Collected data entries
[Start of section]

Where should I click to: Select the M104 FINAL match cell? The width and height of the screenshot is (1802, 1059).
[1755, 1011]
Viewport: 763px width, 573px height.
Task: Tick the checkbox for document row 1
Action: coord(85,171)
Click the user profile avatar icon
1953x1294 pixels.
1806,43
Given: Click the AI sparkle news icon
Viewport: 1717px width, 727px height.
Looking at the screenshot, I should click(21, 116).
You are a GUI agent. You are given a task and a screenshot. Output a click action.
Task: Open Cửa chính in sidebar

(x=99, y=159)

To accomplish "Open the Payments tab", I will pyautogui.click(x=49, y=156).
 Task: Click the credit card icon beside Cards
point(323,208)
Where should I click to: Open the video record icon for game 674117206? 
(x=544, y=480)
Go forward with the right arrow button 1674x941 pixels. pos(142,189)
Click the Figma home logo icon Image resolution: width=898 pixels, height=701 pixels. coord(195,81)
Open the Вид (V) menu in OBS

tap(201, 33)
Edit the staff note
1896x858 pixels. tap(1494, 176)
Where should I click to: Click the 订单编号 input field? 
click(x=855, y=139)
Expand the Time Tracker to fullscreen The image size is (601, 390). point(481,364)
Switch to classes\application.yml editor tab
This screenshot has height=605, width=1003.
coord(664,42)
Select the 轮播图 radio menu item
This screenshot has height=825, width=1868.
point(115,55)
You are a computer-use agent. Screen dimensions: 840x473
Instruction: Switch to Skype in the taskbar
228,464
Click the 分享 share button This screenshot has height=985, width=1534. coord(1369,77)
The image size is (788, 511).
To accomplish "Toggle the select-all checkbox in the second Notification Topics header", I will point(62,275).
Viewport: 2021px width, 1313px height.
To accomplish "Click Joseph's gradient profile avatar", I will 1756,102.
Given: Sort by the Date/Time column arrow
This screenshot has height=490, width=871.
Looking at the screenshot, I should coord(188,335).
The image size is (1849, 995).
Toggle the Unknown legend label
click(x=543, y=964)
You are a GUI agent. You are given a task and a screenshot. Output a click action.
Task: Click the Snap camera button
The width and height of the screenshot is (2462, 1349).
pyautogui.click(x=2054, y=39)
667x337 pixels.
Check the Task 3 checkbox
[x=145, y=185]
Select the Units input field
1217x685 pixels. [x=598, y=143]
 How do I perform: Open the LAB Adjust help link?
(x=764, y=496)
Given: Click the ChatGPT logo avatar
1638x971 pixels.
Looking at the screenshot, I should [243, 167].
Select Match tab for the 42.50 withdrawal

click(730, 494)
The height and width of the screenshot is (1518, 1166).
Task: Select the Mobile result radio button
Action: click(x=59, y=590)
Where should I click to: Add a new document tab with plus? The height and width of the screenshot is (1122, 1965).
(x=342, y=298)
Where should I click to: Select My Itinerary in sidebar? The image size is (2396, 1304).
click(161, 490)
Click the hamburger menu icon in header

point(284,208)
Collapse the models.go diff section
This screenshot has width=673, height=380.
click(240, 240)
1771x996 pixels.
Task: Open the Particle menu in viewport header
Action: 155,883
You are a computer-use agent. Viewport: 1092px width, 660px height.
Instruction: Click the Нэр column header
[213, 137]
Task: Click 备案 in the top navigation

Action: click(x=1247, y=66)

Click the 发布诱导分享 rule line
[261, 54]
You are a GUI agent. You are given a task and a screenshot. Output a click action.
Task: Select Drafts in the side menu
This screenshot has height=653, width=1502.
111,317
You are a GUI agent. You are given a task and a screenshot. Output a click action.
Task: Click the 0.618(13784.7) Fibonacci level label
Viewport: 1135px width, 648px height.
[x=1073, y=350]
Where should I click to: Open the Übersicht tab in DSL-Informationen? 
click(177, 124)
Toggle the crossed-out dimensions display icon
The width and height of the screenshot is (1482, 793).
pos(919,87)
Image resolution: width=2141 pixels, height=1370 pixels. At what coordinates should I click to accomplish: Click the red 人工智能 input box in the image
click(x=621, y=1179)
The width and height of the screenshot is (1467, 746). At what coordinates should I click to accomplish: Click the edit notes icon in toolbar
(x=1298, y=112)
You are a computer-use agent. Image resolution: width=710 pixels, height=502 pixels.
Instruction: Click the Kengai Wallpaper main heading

[End of section]

What you should do. Your answer should consist of the lines above that hold the word "computer".

Result of the exercise.
You are a computer-use agent. Screen dimensions: 840x473
You are a computer-use agent. Viewport: 1092px width, 660px height.
You are a computer-use agent. Image resolution: width=710 pixels, height=502 pixels.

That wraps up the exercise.